Top of The input

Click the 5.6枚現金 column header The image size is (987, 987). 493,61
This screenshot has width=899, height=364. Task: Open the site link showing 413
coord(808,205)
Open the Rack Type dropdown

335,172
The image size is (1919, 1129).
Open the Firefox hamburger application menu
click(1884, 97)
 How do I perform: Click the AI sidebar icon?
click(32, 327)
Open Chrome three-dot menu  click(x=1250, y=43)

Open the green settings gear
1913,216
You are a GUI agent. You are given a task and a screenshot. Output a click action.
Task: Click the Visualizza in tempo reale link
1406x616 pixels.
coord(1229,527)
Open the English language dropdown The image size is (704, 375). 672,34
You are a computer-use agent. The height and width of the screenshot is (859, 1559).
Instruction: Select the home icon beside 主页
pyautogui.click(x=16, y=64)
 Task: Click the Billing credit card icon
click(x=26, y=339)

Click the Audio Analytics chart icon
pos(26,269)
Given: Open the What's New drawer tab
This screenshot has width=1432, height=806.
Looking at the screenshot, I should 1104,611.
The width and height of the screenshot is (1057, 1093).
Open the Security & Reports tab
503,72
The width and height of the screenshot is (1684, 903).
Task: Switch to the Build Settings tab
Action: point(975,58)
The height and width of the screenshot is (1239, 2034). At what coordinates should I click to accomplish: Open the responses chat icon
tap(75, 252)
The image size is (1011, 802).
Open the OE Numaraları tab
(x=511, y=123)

Bottom of The input

Count up the lines in the records that contain the word "image" and reply with that figure only.

§ **Written reply**: 4